Hepatitis C afflicts four times more people than HIV on a global basis, but help may be on the horizon. Biotech companies have been working for years to develop a treatment to the infectious disease that affects more than 3.2 million people in the U.S. and as many as 100 million worldwide. Now, with research bringing companies closer than ever, it’s become a rat race to reach the finish first and present the best option. Anyone who has been noticing the climbing shares of companies like Pharmasset (NASDAQ: VRUS) and Vertex Pharmaceuticals (NASDAQ: VRTX) can see that the hype is already pushing up share prices way high. Whoever cracks this code first is going to be a big winner and investors are putting in their bets. Colossal companies like Merck & Co. (NYSE: MRK), Gilead Sciences (NASDAQ: GILD), Bristol-Myers Squibb (NYSE: BMY) and Johnson & Johnson (NYSE: JNJ) have all entered the ring but the real winners look to be these smaller companies.
So far this year Pharmasset has risen 118%, but the shares will only continue to climb should they receive FDA approval. Only that's not a sure bet yet so investors considering the stock may do themselves a favor by holding out. The company is sure to face competitors before it reaches the finish line.
Merck, for instance, with late-stage clinical trials indicating that integration of the company’s boceprevir to standard hepatitis C therapy increases the viral cure rate to 75%. The most recent reports on boceprevir have produced convincing results according to Dr. Raj Reddy, co-researcher of one of the studies and director of hepatology and medical director of liver transplantation at the University of Pennsylvania. He says studies indicate boceprevir, a protease inhibitor effectively increasesresponse rates in previously untreated patients when paired with peginterferon and ribavirin.
Meanwhile, telaprevir, from Vertex Pharmaceuticals also looks promising. Just yesterday it was noted that telaprevir has priority review status in the United States, Canada and European Union, for the treatment of patients with genotype 1 chronic hepatitis C. The US Food and Drug Administration (FDA) has decided upon May 23, 2011 as a target date for completion for the drug.

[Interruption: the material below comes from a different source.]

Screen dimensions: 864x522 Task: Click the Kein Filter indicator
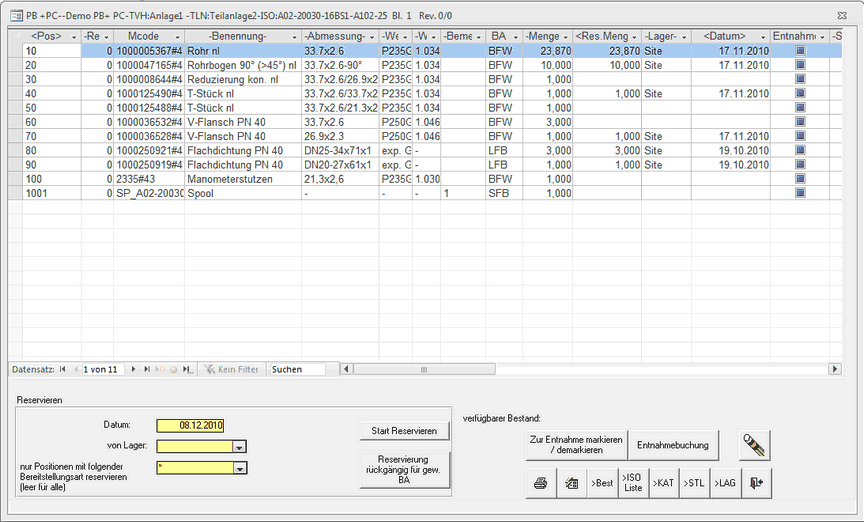pos(231,369)
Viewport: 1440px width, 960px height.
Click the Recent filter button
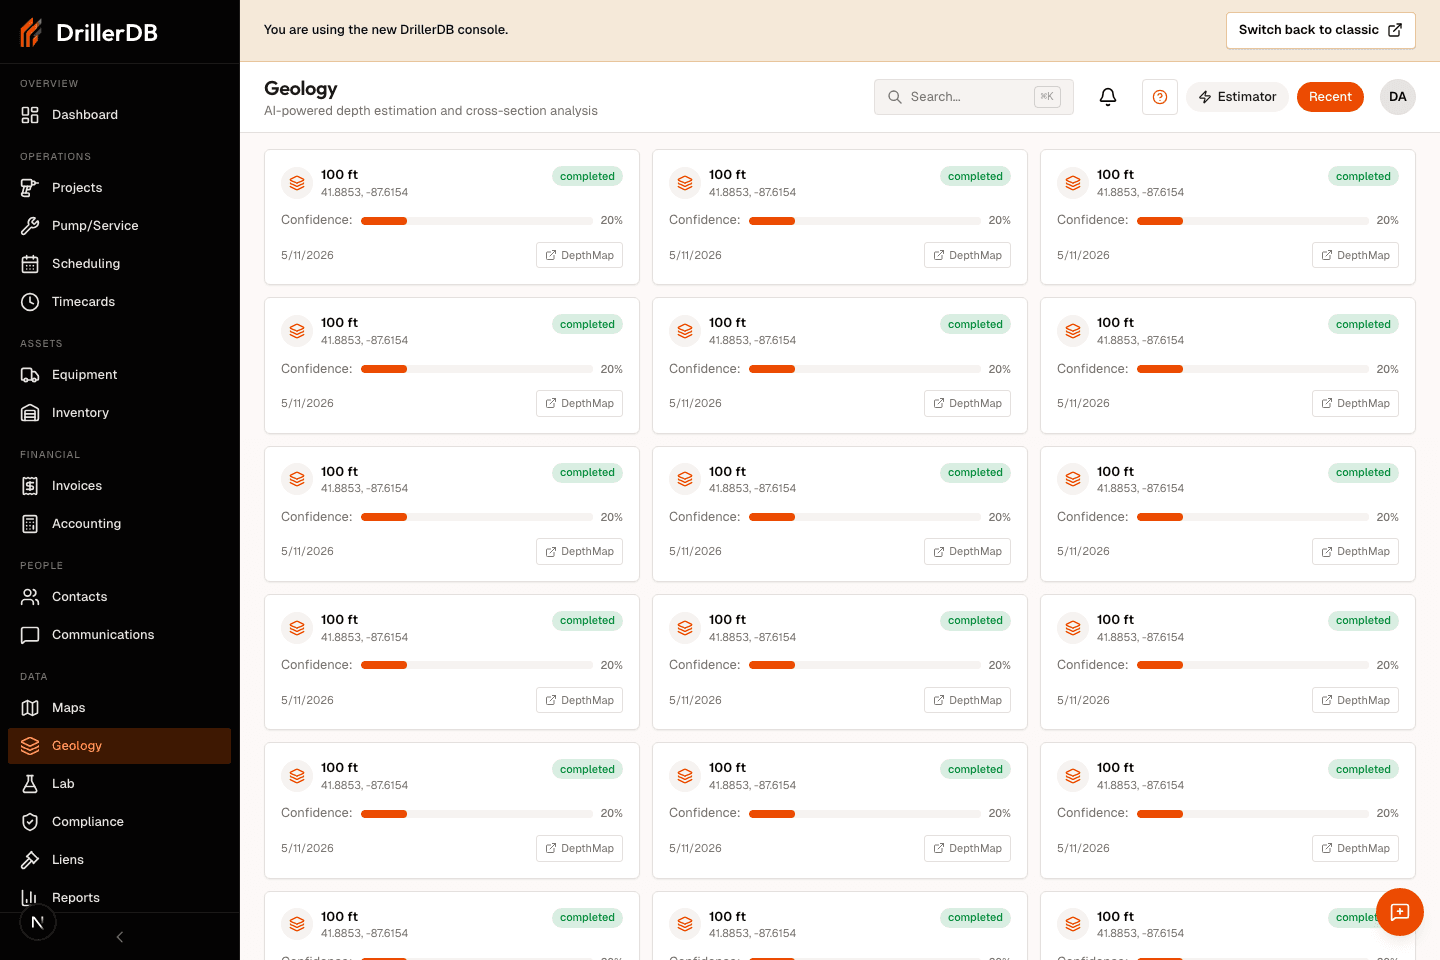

Vertex will maintain US distribution, development and commercialization within the U.S., but has engaged in partnership agreements with Johnson & Johnson (JNJ) for international dealings. The final approval of telaprevir will be beneficial for share prices of both companies.
As of last week, Vertex had experienced 38.4% return for the year. The company has a market cap of $9.8 billion and alongside its hepatitis C treatment has revealed promising research on a potential cystic fibrosis drug called VX-770. With eggs spread over two baskets, an investment in the company might feel slightly safer than alternatives that place huge amount of stress on a single product that could either thrive or bomb in stage 3 trials.
Inhibitex Inc. (NASDAQ: INHX) is another biotech outfit looking to leapfrog on the new research as patents become exhausted and open up the way for further progress. Just recently the company endeavored to raise new capital to fund a Phase 2 trial of a Hepatitis C Treatment. The company presented an 11 million share offering priced at a 12% discount to Wednesday's close as a means of building cash for the research. Even still though, with other companies fast approaching a successful treatment, developments may be delayed and not pack the same punch as whoever gets there first. Shares of Inhibitex slipped 4.5% to $4.43 premarket, compared with the $4.10 offer price. Despite the slip, shares of companies tripled in value over the last year.
Investors interested in cashing in on the Hepatitis C treatments should be wary, as the success of these stocks have the potential to produce huge gains but timing is everything here. If one treatment is approved and hits the market before another (right now telaprevir appears to be in the lead), that company will boom while the others decline. Investors are paying extremely close attention to these stocks and confidence and numbers waver with every report. Investors who choose to dabble should monitor meticulously both the progress of the companies they are invested in and its competitors.